(Saved entries)
┌──

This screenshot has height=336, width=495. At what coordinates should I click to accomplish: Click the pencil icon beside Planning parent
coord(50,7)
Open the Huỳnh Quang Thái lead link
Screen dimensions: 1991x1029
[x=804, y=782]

└──

## AIM OF THE EXERCISE
The response must consist of all the data, reproduced without alteration.

## ANSWER BOX
This screenshot has height=336, width=495. At what coordinates should I click to accomplish: Click the pencil icon beside Planning parent
coord(50,7)
Open the Huỳnh Quang Thái lead link
Screen dimensions: 1991x1029
[x=804, y=782]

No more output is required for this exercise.